I don't have any special recipes.
I try to use up whatever I have in the refrigerator.
My latest, Sauteed onions, Yellow pepper,mushrooms, chicken, curried noodles, honey garlic sauce, salt and pepper.


----------



## Lc jones (Sep 17, 2019)

I love sweet and sour chicken as a matter of fact I’m making it this week, is that considered a stir fry? I do fry the chicken in batter and then quickly pan fry the green peppers, onions and pineapple chunks then toss the sauce over all of it. I’m drooling thinking about it.


----------



## Aunt Bea (Sep 17, 2019)

I enjoy a good stirfry but at home I fake it.

This version of crack slaw is easy, inexpensive and has the flavor elements of a traditional stir fry.

Fry and crumble 1/2 pound of hot breakfast sausage with a small diced onion and three or four cloves of minced garlic.
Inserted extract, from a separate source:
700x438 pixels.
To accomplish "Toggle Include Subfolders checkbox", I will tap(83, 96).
Next, I add a 14-16 oz. bag of fresh coleslaw mix, 1 T sherry, 2T soy sauce, 1T toasted sesame oil. I cover the pan and let it cook on medium heat for 6 or 7 minutes until the cabbage collapses. I remove the lid and stir, cook another 3 or 4 minutes uncovered to allow any moisture to evaporate and serve. Leftovers can be heated in the microwave.


----------



## Gary O' (Sep 17, 2019)

gennie said:


> What are your favorite ingredients?


I *love* stir fry
Ingredients?
Whatever my lady puts in there
I do recognize bamboo shoots and water chestnuts in there, oh, and onions
The nice thing I like, whatever she puts in there, I can eat all I want and not gain an ounce 
....aaand it's *gooood*


----------



## Meanderer (Sep 17, 2019)




----------



## Keesha (Sep 17, 2019)

RadishRose said:


> Definitely onions; also a sesame oil finish.
> Celery, sliced fresh garlic, thin sliced steak, water chesnuts, sometimes fresh green beans, snow peas, cabbage, a dash of soy sauce.
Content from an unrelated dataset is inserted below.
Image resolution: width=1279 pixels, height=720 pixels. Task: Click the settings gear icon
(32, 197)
Now there’s someone who knows how to cook.


----------



## MeAgain (Sep 17, 2019)

We have stir fry and fried rice both often. Also we like egg rolls.


----------



## Wren (Sep 18, 2019)

I chop onions, red pepper, celery, cauliflower, mushrooms, drain oil from a can of tuna and fry the vegetables in that adding olive oil if necessary, then stir in  the tuna and maybe some rice, lots of black pepper and a touch of sea salt

Good thread gennie, it’s given me some ideas for other ingredients


----------



## toffee (Sep 18, 2019)

yes love all sorts of stir fry 'good for u too....left overs from sunday meals -also just add a few more veg ''


----------



## treeguy64 (Sep 18, 2019)

Start with firm tofu cubes in a very hot, oiled pan. Add granulated garlic and turmeric. Toss the cubes until they're uniformly light brown. Add toasted sesame oil. Add thin sliced carrots and bok choy. Toss. Keep tossing until carrots are tender and can be cut with a wooden spoon. Add onions, lower flame, toss until onions are translucent, add chopped garlic, a few minutes later, add sundried tomatoes and mushrooms, toss. Add a pinch of powdered rosemary. Toss.  Cover on low heat for a few minutes, until mushrooms are just cooked, not rubbery, and tomatoes are softened. Finish with a few dashes of low-sodium soy sauce. Serve on seasoned rice. Bon appetit!


----------



## treeguy64 (Sep 18, 2019)

MeAgain said:


> We have stir fry and fried rice both often. Also we like egg rolls.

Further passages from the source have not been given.